Terry Pulliam Burd > wrote:
> You SoCal folks likely know the Pacific Dining Car. Venerable old
> restaurant created in 1921, literally in an old railway car parked in
> a lot in downtown LA. It's been added onto over the years and now
> sprawls into 5 separate dining areas. Wonderfully elegant atmosphere
> that puts you in mind of celluloid collars and spats. My boss and I
> had an appearance at the District Court in downtown LA yesterday, so
> we grabbed lunch at the Dining Car. Hadn't been in a while and was
> somewhat saddened to see it looking a bit down in the heels.
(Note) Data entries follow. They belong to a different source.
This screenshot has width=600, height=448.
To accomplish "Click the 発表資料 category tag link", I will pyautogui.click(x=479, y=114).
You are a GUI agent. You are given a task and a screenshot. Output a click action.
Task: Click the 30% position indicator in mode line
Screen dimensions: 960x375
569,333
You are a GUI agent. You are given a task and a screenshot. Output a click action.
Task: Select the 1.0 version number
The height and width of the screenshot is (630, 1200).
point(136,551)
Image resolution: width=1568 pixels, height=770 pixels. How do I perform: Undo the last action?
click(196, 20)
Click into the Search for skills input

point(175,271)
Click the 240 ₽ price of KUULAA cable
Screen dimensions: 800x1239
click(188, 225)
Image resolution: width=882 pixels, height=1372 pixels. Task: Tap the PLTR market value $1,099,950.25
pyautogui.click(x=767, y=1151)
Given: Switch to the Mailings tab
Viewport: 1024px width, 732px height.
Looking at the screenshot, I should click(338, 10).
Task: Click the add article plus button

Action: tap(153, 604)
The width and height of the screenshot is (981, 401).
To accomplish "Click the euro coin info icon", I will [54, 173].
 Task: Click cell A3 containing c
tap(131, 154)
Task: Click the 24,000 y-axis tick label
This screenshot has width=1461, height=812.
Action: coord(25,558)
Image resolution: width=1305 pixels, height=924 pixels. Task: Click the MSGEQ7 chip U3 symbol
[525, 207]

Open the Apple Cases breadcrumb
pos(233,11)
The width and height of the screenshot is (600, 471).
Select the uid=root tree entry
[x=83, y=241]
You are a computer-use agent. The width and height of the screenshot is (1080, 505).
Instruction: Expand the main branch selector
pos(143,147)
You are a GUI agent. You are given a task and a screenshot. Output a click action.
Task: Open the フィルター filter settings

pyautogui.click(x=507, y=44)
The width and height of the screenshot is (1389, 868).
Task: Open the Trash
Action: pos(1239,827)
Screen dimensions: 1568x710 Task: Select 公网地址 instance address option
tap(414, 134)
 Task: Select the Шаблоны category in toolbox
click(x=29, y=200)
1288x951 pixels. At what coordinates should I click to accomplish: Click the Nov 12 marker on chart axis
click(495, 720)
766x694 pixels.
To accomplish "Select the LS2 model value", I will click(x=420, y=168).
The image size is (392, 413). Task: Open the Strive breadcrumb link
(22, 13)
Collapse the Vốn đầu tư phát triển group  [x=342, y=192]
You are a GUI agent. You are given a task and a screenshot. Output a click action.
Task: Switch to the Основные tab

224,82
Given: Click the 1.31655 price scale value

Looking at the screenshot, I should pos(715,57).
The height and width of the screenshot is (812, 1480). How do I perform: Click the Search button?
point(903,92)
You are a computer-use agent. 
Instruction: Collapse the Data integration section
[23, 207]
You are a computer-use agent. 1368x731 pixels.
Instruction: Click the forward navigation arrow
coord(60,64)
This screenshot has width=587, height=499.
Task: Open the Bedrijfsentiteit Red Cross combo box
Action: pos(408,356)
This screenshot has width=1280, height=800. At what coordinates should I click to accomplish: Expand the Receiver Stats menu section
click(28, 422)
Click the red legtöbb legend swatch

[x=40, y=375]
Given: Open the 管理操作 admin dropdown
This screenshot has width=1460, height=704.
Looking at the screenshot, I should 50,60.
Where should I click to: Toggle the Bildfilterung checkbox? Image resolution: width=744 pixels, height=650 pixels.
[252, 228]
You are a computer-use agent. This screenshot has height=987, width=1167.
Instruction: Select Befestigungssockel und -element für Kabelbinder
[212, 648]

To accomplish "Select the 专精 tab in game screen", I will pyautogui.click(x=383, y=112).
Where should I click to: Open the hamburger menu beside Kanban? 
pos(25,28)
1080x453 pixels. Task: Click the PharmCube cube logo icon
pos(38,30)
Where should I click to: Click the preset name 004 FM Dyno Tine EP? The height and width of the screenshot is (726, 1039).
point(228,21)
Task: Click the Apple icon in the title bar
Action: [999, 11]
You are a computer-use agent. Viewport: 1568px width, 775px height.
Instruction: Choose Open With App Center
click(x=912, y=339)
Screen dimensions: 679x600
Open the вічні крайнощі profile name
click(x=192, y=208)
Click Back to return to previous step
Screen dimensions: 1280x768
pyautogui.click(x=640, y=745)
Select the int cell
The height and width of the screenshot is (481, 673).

We were
> seated at a banquette and the fabric was wearing through in places,
> some of the chairs looking scuffed, but the power brokers were still
> littered about the place, the waiters (all male) in their green vests
> and long white aprons, single roses on the tables, and the menu is
> still decidedly guy-oriented (reminding me of The Arches in Newport
> Beach). Still, it's nice to see a venerable old institution such as
> the Dining Car doing a good business and sticking to its tradition.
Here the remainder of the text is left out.